Datone Jones has heard the whispers that he didn’t do enough last season to live up to his first-round draft status.
Jones saw limited action in defensive subpackages and produced just 3½ sacks during his rookie season, a far cry from the expectations for the No. 26 overall pick in the 2013 draft.
“Last year, I probably was getting a lot of heat,” said Jones, the 6-foot-4, 285-pound defensive end out of UCLA.
He readily admits it was frustrating not seeing much action on first and second downs.
“Yeah, I’m a competitor,” he said. “It should hurt anybody that’s not playing. If you’re not playing, then you should look yourself in the mirror and want to get out there and compete and help the team win ballgames. That’s just the attitude I’ve been in, and it hurt. It hurt watching it.”
Jones is determined to make things right in 2014 and is convinced things will be different.
“One thing I do want people to know is I’m not satisfied, and I’m ready to progress and I’m ready to keep going so we can win big games here,” he said.
Jones isn’t alone in feeling a sense of urgency to step up this year and make a significant contribution after a lackluster 2013 season.
For six players who were plagued by either injuries or ineffectiveness, the upcoming season will serve as a chance for redemption. Or to put it another way, it’s time to put up or shut up.
He refuses to make excuses despite suffering a training camp ankle injury that bothered him for months. Coaches say it hampered his impact, especially after Jones showed flashes of stellar play early in camp.
“I don’t like using any excuses or anything that’s going to handicap my game,” Jones said. “All I can tell you is that I know myself and I’m going to get better.”
He would just as soon forget 2013, arguably his least effective pro season despite being in a contract year.
Raji reportedly turned down a lucrative $8 million per year offer from the Packers before the season, then was a disappointment on the field in failing to live up to his status as the No. 9 overall pick in the 2009 draft.
The Packers are partly to blame for not using Raji much at his most effective position — nose tackle — but are bound and determined not to make that mistake again.
Raji, who signed a modest one-year unrestricted free agent contract to return to Green Bay, needs to prove himself in order to earn a better contract next year, either here or elsewhere.
“You can take that how you want to take it,” Raji said. “I just thought this was the best opportunity for me, this year. I believe going back inside and doing some things I am accustomed to doing a few years back, I just felt like this is a good move for me.”
The Packers’ list of under-performing first-round draft picks is growing, and Perry’s name shows up because he hasn’t been able to shake the injury bug during his first two seasons.
He was drafted No. 28 overall to play outside linebacker opposite Clay Matthews and serve as a pass-rushing threat. While Perry has enjoyed his moments, they have been too few and far between.

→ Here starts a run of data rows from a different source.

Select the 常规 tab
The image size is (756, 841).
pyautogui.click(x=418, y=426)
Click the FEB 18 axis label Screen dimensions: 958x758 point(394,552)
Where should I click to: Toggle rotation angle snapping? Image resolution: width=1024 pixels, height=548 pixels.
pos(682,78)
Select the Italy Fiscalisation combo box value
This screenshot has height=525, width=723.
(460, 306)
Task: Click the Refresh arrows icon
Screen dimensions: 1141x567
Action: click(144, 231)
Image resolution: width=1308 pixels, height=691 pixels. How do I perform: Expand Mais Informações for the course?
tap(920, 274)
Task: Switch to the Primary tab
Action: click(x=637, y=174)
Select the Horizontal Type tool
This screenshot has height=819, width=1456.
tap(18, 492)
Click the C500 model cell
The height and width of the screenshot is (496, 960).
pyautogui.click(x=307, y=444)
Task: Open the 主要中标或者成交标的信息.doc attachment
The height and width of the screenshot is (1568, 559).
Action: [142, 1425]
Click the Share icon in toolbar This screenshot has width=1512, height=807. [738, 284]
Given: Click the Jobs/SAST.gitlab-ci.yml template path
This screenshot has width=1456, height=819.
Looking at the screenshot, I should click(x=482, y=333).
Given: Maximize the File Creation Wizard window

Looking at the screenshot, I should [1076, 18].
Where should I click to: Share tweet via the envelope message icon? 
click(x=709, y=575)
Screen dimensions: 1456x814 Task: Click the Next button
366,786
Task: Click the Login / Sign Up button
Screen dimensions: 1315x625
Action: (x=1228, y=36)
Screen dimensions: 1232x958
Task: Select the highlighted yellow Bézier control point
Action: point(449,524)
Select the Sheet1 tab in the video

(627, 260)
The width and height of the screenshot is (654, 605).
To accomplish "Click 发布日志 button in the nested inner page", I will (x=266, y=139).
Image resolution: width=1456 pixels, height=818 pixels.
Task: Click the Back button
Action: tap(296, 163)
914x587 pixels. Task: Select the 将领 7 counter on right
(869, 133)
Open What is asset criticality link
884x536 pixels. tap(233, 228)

The Packers couldn’t afford to wait around for Perry to get healthy, so Julius Peppers and Mike Neal are ahead of him on the pass-rushing depth chart.
That could make it difficult for Perry to emerge if he doesn’t get enough opportunities to put his skills on display.
This is the case of yet another first-round draft pick who has failed to live up to his billing, primarily due to a broken leg suffered during his rookie season in 2011.
But Sherrod didn’t threaten to grab a starting job before the injury, and it’s very possible he will be destined for a career as a backup.
That’s not what the Packers had in mind when they selected Sherrod at No. 32 overall. It wouldn’t be a complete shock if doesn’t make the roster this season.
The defensive end was taken in the second round in 2012 at No. 51 overall, but like Sherrod suffered a devastating injury as a rookie and hasn’t been the same.
Even before suffering a torn ACL near the end of his rookie season, Worthy looked like he had a ways to go. Now he’s going to need to pull out all the stops just to land a spot on the 53-man roster.
Fourth-round running backs come and go, and there is no guarantee Franklin will be at full capacity this season after suffering a season-ending neck injury as a rookie last season.
His lone bright spot came in the second half at Cincinnati when he rushed for more than 100 yards. But there has to be more where that came from in order for Franklin to stick around on a roster brimming with running back talent.